Hartlepool mum speaks as muscular dystrophy sufferers set to benefit from drug
The mum of a Hartlepool youngster with a rare condition has welcomed news of a new drug becoming available for children on the NHS.
Health body NICE, for the first time ever, has agreed that children will be able to access a drug tackling an underlying cause of life-limiting Duchenne muscular dystrophy through NHS England.
Translarna could keep children with the severe muscle-wasting condition walking for longer.
Although Hartlepool youngster Luke Malcolmson, who suffers from Duchenne muscular dystrophy, does not have the strain of the condition which would be helped by the drug, his mum, Jayne, 44, said she is delighted with the news for the children who will benefit.

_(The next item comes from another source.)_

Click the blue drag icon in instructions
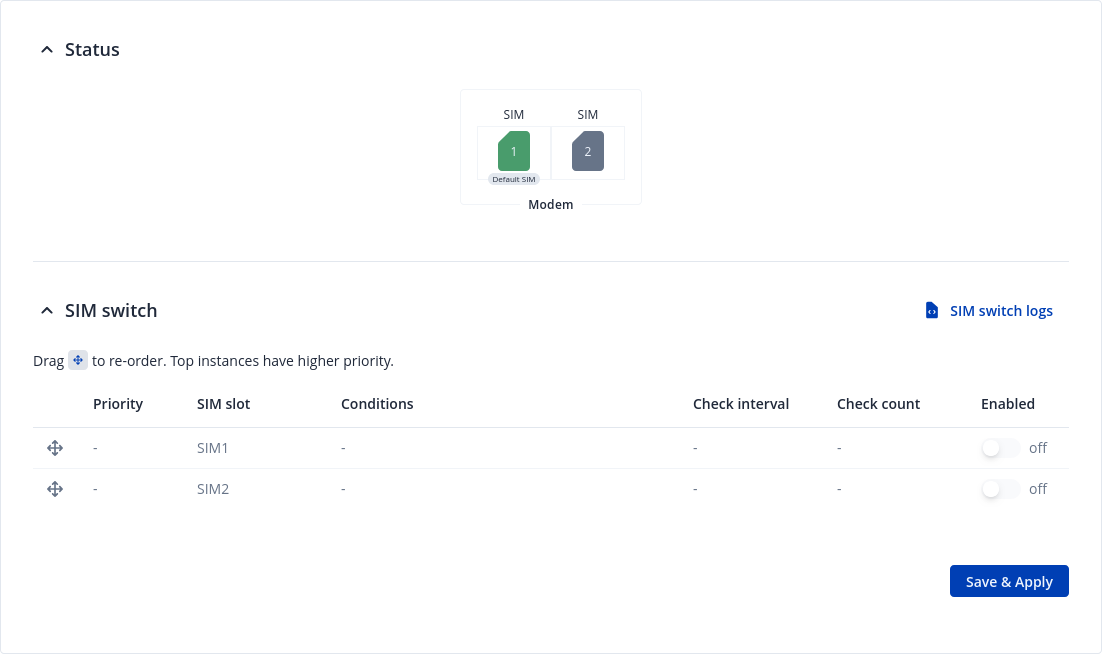This screenshot has height=654, width=1102. pyautogui.click(x=78, y=360)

She said it also gives fresh hope that other drugs, currently under trial, could become available to help Luke, seven, a pupil at Sacred Heart Primary School.
Jayne, said: “This is amazing news. That NICE has agreed to this drug being available from the NHS.
“It does give us extra hope that things are moving in the right direction.
“There are drugs in the pipeline, which could help Luke, so we keep positive.”
Duchenne muscular dystrophy causes muscles to progressively weaken because the cells break down and are gradually lost.
It affects just one in 3,500 males born in the UK and is currently an incurable disorder which causes muscle degeneration and eventual death.
Luke was just 18-months-old when he was diagnosed with the condition and since then his family has raised thousands of pounds to help fund research into the condition.